Best of luck and have fun!!



MEGAPEEJ
Posts: 732
6/6/13 12:59 P

Hi! I've recently fallen in love with running too (after almost a year of trying and thinking "how can anyone enjoy this?!?", LOL). My first advice would be to visit with your doctor. I know a few people with asthma that are runners, but they also have an inhaler that they use either before exercise or as needed. A big part of running is breathing, so that's important!

Next advice - do you currently walk quite a bit? If not, start walking! We can't walk until we crawl, and we can't run until we walk! Once you're able to walk a good distance (some say up to 5k), you can start a Couch to 5k program, which starts you jogging in slowly increasing intervals, to get you used to the movements of it. My biggest advice - jog sloooow. Slower than you think. You can work on pace later, but it's easy to get exhausted after a short period of time if you're running too fast.

Gear! Get fitted for shoes at a running store. Everyone's feet, stride, running style is different, and a proper running shoe store will know which shoe you should be wearing. If you're quite chesty (I'd say C cup or up), I really like Moving Comfort bras, specifically the "Fiona" style. It hooks in the back (so you don't have to wrestle yourself in to it) and it keeps everything securely in place. My husband says he hates it (LOL).

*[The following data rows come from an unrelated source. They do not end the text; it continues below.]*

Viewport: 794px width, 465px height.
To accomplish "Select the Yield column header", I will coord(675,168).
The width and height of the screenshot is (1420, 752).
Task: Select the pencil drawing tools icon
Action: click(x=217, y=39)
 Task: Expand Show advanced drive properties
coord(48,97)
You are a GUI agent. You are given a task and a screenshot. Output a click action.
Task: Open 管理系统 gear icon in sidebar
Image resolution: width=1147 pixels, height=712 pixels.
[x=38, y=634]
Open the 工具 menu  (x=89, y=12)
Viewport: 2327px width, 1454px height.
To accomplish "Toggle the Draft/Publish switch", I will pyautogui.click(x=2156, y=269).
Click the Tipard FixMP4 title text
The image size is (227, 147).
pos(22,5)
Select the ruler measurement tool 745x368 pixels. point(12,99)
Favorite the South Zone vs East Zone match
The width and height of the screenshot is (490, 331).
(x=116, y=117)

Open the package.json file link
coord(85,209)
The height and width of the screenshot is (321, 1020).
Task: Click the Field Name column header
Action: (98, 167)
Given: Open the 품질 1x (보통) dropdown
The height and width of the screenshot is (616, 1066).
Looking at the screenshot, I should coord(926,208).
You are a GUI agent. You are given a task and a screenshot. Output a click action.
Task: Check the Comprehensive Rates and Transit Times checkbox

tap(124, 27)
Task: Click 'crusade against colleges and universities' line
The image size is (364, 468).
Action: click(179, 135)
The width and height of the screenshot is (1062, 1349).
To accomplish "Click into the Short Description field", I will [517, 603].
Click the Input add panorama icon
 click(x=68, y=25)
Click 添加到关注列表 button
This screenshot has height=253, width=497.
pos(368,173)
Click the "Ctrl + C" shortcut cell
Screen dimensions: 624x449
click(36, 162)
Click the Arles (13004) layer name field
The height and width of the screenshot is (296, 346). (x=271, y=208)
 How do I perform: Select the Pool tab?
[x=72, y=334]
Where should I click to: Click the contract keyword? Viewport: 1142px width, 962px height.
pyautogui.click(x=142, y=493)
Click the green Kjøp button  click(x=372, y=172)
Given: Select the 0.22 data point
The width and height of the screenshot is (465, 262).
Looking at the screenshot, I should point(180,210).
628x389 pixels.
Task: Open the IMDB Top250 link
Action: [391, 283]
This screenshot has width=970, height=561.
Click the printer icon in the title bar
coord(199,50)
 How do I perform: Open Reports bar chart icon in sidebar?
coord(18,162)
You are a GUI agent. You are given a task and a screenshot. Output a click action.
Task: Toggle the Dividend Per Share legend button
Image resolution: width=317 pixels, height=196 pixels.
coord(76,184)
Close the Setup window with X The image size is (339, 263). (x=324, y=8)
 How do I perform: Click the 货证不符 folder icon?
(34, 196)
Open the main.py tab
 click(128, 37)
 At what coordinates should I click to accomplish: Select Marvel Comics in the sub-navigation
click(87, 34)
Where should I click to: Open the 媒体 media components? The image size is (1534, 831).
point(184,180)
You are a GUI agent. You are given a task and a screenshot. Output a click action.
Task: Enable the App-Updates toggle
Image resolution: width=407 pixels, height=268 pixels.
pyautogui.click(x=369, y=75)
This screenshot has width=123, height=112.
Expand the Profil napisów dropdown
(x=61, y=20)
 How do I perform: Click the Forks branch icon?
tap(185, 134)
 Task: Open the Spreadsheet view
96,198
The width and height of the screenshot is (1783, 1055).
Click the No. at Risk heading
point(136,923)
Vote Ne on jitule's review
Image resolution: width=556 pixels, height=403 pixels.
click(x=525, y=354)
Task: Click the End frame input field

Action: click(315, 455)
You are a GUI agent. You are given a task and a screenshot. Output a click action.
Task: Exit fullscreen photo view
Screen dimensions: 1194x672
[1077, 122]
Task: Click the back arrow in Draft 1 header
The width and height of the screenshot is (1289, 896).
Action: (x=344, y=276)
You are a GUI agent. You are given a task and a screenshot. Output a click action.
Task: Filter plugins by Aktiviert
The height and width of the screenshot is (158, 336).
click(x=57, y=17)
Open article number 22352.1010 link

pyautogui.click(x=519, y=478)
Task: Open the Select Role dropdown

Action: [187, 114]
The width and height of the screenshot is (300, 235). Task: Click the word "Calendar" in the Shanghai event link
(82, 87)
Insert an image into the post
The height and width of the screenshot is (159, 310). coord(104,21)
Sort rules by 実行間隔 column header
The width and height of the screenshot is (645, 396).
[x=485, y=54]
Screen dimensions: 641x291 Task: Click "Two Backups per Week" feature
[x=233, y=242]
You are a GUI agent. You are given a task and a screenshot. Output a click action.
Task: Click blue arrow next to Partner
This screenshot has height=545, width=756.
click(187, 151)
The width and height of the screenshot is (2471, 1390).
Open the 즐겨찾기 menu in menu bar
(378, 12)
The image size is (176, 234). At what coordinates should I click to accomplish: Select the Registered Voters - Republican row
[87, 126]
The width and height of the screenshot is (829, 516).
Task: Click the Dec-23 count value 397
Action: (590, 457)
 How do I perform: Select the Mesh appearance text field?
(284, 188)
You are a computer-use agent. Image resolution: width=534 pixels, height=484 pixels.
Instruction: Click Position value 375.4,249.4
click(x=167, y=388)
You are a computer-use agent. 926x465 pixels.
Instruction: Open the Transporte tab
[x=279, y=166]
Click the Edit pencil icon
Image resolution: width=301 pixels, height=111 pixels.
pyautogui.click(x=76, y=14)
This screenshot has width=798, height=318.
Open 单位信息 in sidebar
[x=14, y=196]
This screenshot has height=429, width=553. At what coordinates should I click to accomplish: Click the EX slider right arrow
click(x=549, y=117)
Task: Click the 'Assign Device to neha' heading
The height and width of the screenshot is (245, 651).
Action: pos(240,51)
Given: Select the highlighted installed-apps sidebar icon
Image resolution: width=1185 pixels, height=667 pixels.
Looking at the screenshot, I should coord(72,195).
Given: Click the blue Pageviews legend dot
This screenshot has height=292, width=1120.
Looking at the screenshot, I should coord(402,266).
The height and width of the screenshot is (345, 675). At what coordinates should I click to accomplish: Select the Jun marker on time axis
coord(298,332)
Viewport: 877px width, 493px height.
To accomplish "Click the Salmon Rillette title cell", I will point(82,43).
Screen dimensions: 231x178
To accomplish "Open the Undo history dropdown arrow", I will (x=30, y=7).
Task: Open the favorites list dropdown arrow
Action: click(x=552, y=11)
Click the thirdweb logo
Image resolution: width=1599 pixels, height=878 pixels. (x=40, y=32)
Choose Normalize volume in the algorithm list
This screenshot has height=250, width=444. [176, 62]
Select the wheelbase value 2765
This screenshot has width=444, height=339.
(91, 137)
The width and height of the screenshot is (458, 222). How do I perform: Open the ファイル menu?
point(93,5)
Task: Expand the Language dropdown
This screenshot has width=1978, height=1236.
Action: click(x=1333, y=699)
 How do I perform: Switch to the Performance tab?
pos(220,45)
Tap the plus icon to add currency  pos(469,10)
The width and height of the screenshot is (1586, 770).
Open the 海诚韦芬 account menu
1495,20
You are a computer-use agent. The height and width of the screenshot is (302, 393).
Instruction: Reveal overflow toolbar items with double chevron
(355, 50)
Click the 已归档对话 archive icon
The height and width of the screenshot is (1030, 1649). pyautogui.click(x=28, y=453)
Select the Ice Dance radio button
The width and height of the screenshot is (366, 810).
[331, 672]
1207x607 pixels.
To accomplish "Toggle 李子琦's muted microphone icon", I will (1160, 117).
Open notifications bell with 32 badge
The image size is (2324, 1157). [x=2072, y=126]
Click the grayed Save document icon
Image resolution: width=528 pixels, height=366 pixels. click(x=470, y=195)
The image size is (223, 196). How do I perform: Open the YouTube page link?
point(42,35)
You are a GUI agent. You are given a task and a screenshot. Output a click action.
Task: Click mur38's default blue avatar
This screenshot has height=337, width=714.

FINALLY (I know, I'm writing a lot!) if your goal is to lose weight, that starts in the kitchen. You can't out-exercise a bad diet. If you're not doing so already, track your calories in. The running will just be an added bonus of good fitness and good health.

Hope that helps!



LUVDAYSYS
SparkPoints: (639)
Fitness Minutes: (90)
Posts: 5
6/6/13 12:46 P

Hi,

I am new to this board, but I have a question or two. I have been thinking for quite sometime that I want to become a runner/jogger. I want to get into shape, lose weight and just get healthy. I have even thought about if I can do this, that maybe I might be able to run a marathon someday. It is on my bucket list. I am a beginner and really don't know where to start. I have a short list of health issues and one of them is asthma. I have been asthmatic pretty much all of my life. When I use to run in school, I would feel very short of breath and it made it difficult to breathe and actually enjoy my run. One of my questions is that I want to find a running/jogging buddy near where I live. How do I find a running/jogging buddy? I want a person to run not only for motivation reasons, but also to be there if something happens due to my asthma. I don't feel comfortable being by myself. I have heard that running isn't necessary a good exercise for asthmatics, but it is an easy exercise with great results. You don't really need equipment except for a good pair of running shoes and a good supporting sports bra especially if you are big chested. Of course clothing that keeps you cool and water water water. I use to play tennis when I was in school too and felt that out of breath sensation too. Do you have any recommendations for me since I have asthma? Anything to help me to become a runner/jogger on a regular basis since I have asthma and I am a beginner. I just want to get into shape and lose weight and become stronger and overall a healthy person mentally, physically, and emotionally. Also, this is something I can do for myself and I have for myself. So to speak. It would be good for me to take time for myself and think and even meet a great friend too.

Thank you for the advice and if you have any pointers on what kind of gear such as shoes, sports bra, clothing, etc that would be great too.